Segment Start: Data records
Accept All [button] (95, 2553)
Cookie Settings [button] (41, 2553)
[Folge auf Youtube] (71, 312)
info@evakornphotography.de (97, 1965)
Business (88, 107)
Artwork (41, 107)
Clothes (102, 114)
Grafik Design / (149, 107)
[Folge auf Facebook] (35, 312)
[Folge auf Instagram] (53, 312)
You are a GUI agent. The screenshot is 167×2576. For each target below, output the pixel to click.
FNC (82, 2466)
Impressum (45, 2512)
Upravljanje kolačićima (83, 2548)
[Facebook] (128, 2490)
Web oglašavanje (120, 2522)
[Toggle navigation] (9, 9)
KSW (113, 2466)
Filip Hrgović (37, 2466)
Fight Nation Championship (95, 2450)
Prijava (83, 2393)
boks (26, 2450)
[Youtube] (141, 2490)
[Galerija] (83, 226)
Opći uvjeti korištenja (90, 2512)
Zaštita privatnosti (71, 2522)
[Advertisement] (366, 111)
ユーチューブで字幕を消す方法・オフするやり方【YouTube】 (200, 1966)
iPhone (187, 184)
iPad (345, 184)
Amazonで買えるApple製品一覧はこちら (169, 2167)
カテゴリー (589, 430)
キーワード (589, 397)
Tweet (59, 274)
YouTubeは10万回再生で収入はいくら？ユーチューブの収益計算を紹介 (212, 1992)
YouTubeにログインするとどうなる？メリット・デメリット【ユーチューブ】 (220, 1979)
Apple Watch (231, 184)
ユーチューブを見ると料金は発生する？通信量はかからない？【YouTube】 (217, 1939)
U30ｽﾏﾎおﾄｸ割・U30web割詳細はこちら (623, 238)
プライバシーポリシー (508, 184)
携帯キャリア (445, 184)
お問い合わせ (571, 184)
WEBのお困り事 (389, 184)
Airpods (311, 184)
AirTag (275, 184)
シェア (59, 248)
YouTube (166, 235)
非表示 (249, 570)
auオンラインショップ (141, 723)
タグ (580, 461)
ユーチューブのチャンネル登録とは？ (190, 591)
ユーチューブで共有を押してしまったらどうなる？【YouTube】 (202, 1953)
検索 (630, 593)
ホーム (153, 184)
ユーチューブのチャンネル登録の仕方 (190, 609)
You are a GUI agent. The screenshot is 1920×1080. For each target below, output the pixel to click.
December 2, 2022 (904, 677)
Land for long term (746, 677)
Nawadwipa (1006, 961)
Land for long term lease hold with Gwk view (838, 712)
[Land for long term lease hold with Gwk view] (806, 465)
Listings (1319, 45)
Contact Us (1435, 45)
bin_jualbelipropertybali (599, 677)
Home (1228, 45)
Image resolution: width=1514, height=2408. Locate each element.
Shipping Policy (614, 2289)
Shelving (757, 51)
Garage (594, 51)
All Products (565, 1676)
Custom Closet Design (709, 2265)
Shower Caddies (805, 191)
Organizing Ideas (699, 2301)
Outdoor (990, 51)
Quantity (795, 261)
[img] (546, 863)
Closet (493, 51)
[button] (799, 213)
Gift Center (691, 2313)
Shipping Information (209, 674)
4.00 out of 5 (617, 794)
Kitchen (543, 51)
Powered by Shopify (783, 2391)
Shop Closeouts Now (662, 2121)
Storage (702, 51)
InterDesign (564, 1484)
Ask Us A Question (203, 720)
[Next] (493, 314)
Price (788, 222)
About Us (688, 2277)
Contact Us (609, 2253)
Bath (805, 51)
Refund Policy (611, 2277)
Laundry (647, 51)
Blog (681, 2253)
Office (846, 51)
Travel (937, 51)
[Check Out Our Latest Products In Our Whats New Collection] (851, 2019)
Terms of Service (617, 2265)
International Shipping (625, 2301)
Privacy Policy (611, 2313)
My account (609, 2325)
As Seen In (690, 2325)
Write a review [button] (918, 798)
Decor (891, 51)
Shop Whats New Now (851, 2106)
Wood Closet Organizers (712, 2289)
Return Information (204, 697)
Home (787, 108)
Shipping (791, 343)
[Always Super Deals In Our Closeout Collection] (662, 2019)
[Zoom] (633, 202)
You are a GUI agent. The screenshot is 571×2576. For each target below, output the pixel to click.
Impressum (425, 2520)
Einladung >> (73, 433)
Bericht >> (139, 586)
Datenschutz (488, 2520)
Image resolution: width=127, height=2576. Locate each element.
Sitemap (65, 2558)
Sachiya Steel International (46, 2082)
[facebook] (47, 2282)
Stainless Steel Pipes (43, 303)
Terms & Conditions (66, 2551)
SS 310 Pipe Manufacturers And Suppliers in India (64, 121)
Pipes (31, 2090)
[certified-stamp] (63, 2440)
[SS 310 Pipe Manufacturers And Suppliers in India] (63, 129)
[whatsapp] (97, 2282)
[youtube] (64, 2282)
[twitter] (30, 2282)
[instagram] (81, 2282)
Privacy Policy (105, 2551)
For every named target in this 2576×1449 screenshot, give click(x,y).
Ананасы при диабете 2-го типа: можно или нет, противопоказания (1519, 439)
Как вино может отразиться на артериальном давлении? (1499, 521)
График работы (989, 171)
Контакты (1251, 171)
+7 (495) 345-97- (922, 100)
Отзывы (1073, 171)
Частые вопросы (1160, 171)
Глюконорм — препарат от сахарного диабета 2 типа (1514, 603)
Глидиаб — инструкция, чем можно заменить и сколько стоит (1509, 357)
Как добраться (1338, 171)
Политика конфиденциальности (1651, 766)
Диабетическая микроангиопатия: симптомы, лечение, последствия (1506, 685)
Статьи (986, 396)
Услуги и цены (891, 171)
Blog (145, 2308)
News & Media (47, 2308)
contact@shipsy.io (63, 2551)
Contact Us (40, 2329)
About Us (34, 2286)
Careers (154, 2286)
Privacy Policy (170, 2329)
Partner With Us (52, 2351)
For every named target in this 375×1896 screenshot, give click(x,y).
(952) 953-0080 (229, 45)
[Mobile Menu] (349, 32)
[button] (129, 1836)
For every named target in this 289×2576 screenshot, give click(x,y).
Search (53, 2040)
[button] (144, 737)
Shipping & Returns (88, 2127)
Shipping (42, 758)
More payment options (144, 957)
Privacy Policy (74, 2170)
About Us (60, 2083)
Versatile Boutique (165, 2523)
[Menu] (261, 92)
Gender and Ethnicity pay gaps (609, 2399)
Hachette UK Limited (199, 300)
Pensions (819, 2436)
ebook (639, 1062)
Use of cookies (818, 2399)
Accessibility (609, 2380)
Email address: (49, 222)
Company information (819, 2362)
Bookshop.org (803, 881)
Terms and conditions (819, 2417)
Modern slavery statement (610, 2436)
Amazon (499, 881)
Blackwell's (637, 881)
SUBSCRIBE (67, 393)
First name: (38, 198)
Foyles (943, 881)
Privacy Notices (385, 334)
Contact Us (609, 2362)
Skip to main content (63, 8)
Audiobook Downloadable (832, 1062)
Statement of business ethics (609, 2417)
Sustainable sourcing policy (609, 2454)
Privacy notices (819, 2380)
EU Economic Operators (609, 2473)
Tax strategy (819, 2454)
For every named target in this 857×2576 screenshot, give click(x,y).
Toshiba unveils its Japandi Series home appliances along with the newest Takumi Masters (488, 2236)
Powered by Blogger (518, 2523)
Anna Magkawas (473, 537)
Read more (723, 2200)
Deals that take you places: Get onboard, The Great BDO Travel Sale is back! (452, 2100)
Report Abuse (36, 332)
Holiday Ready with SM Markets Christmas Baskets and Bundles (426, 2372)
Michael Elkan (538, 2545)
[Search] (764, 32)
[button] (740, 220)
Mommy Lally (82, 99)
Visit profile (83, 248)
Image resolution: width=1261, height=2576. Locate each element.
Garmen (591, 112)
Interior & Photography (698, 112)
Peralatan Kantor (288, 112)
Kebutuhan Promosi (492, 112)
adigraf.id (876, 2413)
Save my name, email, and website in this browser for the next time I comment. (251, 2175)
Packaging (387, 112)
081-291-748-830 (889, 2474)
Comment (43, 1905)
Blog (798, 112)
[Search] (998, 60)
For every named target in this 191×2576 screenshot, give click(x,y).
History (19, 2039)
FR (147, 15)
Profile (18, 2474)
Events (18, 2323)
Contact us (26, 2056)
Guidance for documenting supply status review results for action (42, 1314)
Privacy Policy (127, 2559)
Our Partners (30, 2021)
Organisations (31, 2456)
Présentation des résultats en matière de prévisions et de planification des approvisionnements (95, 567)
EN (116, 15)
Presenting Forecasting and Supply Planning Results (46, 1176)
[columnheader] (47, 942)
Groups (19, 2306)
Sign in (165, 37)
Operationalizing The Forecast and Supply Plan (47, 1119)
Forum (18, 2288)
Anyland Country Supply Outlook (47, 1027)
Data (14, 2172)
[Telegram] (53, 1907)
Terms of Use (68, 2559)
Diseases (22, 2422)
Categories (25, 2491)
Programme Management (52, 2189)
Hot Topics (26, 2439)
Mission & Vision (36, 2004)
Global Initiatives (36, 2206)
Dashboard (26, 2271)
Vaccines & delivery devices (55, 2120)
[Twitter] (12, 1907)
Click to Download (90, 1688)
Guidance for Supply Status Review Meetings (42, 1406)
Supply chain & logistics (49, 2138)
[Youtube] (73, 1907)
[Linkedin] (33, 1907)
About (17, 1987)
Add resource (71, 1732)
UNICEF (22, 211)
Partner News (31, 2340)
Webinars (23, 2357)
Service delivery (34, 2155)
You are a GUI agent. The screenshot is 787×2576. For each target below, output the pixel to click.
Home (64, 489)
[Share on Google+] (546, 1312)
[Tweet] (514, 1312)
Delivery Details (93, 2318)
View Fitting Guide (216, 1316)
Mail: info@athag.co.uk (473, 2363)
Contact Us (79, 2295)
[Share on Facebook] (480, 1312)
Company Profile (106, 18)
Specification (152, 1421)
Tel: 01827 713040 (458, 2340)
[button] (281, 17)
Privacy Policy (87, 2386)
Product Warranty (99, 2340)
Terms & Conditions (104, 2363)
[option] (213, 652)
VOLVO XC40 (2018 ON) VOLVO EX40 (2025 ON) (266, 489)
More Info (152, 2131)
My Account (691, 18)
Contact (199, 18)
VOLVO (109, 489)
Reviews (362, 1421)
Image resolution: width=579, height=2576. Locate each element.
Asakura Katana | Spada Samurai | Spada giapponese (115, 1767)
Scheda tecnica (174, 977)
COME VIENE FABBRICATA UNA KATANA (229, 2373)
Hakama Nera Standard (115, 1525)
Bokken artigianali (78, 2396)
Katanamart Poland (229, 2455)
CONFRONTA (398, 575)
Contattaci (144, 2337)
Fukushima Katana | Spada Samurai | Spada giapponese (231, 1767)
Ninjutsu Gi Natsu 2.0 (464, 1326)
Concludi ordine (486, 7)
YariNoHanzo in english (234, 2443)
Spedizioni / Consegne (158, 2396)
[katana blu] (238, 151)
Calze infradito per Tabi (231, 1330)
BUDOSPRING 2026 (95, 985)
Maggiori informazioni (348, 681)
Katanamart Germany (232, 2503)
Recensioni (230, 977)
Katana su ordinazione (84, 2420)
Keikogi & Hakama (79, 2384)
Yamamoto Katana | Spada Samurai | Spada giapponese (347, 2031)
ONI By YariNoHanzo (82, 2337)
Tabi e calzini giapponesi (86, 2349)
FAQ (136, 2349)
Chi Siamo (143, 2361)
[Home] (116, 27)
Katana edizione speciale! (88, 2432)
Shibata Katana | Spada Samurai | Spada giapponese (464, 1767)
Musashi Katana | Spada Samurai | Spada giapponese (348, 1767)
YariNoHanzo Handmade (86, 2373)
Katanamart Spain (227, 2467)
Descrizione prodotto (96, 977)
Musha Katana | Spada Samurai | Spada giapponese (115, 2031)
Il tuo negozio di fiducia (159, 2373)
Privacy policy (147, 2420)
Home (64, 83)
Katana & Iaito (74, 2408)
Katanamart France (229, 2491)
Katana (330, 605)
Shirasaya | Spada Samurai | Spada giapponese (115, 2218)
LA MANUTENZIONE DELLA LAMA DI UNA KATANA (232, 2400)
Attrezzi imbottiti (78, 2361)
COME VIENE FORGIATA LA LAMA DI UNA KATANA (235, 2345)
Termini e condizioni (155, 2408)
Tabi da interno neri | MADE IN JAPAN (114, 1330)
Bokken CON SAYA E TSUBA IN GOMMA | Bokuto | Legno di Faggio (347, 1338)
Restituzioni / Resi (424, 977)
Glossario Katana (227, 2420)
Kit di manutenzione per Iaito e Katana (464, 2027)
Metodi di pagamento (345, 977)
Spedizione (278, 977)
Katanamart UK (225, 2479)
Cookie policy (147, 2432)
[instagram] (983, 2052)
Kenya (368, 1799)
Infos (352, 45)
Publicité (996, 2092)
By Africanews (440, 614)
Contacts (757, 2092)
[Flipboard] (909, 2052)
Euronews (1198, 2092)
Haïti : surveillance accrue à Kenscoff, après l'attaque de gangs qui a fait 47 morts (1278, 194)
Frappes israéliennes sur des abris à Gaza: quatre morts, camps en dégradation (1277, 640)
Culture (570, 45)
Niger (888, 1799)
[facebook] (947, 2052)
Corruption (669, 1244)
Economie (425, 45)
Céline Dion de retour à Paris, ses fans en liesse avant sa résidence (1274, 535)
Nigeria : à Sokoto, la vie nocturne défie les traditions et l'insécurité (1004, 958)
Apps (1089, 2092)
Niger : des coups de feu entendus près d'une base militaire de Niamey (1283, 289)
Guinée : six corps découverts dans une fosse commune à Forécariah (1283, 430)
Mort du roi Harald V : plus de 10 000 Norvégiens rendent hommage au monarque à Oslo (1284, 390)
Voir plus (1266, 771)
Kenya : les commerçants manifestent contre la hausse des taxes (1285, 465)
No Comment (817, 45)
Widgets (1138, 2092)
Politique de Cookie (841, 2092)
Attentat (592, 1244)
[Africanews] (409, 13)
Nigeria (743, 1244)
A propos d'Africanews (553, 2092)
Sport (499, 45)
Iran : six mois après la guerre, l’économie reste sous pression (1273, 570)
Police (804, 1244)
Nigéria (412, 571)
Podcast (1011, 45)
Segment End: Data records
**What is being asked**: Within the material above, transcribe exactly the lines that run from the line holding "For every named target in this 857×2576" through the line holding "Report Abuse (36, 332)".

**Task solution**:
For every named target in this 857×2576 screenshot, give click(x,y).
Toshiba unveils its Japandi Series home appliances along with the newest Takumi Masters (488, 2236)
Powered by Blogger (518, 2523)
Anna Magkawas (473, 537)
Read more (723, 2200)
Deals that take you places: Get onboard, The Great BDO Travel Sale is back! (452, 2100)
Report Abuse (36, 332)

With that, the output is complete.